Day 22-ish…
Lately, a few of you have asked for more details about what I’ve been eating and how I’m managing to eat a severely limited elimination diet while traveling almost weekly. A few others have asked what my next Challenge will be, and even more have asked me to drinks. I miss drinks. More than I miss tacos, curries, and spicy food, I miss drinks.
But this isn’t about what I can’t have, this is about what I can have, what I can do, and how I’m starting to think. Focusing on what I can’t have doesn’t help, I’ve tried that in the past and it only leads to frustration. Instead, by focusing on what I can have, how I feel and making sure I don’t feel like I’m going without, helps me remember that my ultimate goal is to heal myself.
This became abundantly clear this evening as I sat alone at a table tonight, with only a small pan of fresh-baked bread and butter across from me.
Tonight I came back to the hotel after work and spent nearly 30 minutes trying to find a restaurant nearby that looked like they would work with my food allergies and restricted diet. I’m in San Francisco, a city with amazing restaurants and healthy inhabitants, it shouldn’t have taken 30 minutes, but I explored blog posts, articles, and Yelp, before settling on a nearby farm-to-table restaurant that had gluten-free options. The dairy-less pear salad and bun-less burger were fantastic. Since I failed to say the specific words, “gluten-free”, a unknowing waiter set a small pan of fresh-baked bread and butter on my table.
It’s funny, I’ve become so desensitized to seeing food I can’t eat, most food I can’t eat doesn’t look appealing. Essentially, for foods I have eaten and experienced adverse and severe reactions to, my mind has replaced the cause with the effect. When I see bread, or other gluten-y substances, I see myself having asthma attacks, struggling for breath. It definitely isn’t worth the pain.
Smells on the other hand, the amazing aroma of a fresh pizza, for example, are my Achilles heel and require me to strengthen my resolve. Smells have the power to make my mouth water, evoking memories and make me truly mourn for foods I can no longer eat.
Tonight’s dinner was easy to order once I made sure to remove cheeses, aioli, buns, and avoided the fries, but it isn’t always that easy. I have a strict “three item” rule for restaurants. If I need to ask for them to remove more than three items, it isn’t worth ordering. At that point, whatever the chef was trying to create has been deconstructed beyond good taste.
So what am I eating on my traveling days? My “typical” travel days basically include:
- Breakfast and snacks: apple, cinnamon coconut chips, and/or beef jerky, this time I made scones of sort which turned out okay. And if I can find a way, I add coconut milk (from a can) to my coffee.

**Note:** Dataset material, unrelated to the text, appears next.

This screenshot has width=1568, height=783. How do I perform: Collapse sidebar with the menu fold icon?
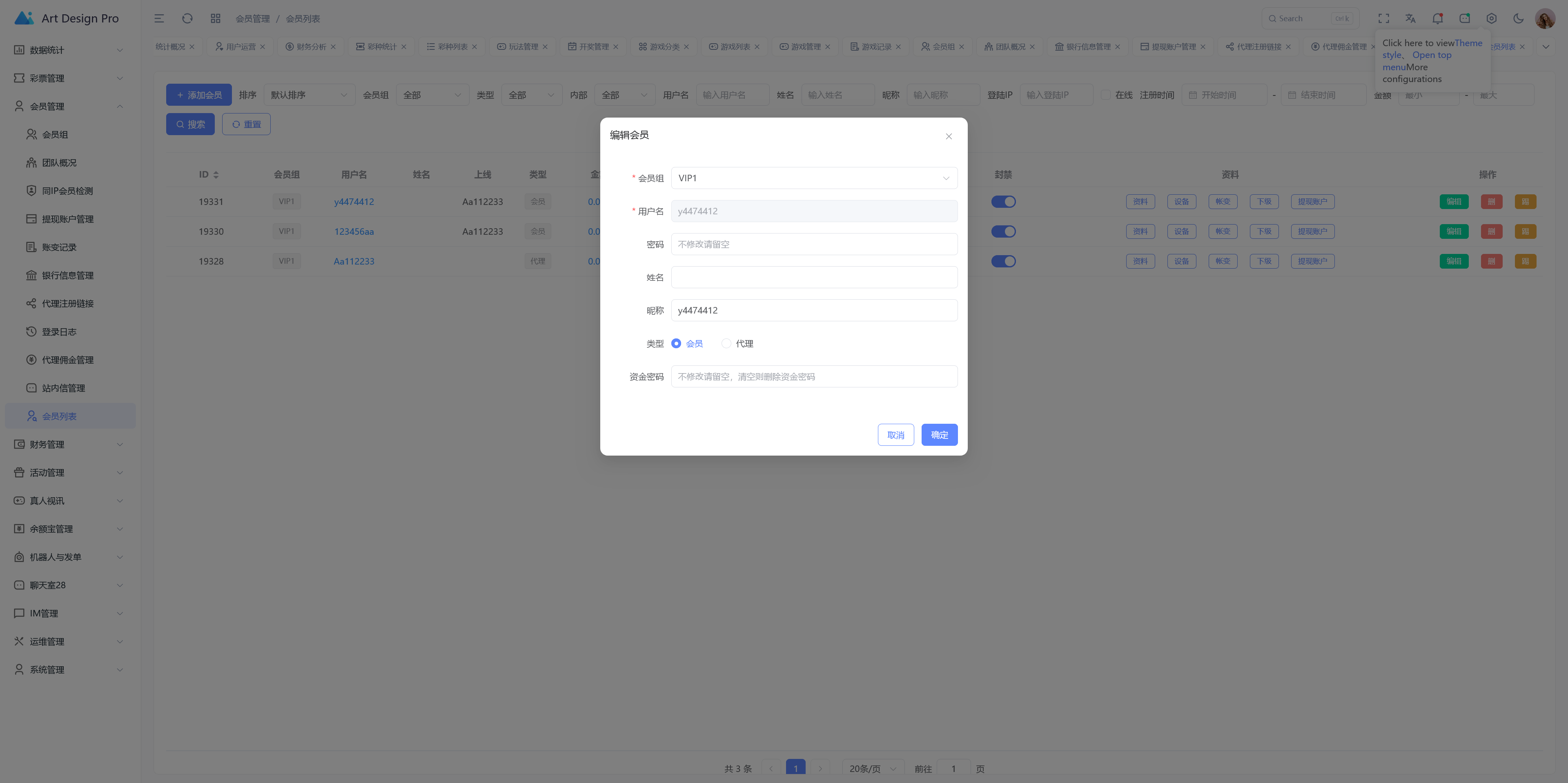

- Lunch/dinner: Salads, lots of salads. Also burgers, fish if I can find it, and any other simple, clean foods.
- Beverages: Sparkling water, regular water, coffee, tea
It’s just as exciting as it sounds. Luckily I’ve been able to find a lot of online resources to help me add variety to everyday meals. Even making a quick cilantro chimichurri sauce yesterday added fresh flavors to my chicken and roasted vegetables. Ordering compliant nightshade-free foods means I no longer have to stress about returning home from trips to an empty refrigerator, I now have back-up options in my freezer.
The goal of this month was to help me start the healing process, and learn what other foods might be effecting me. The byproduct of it is that I’m actually improving my cooking skills.
I guess I should have seen that one coming.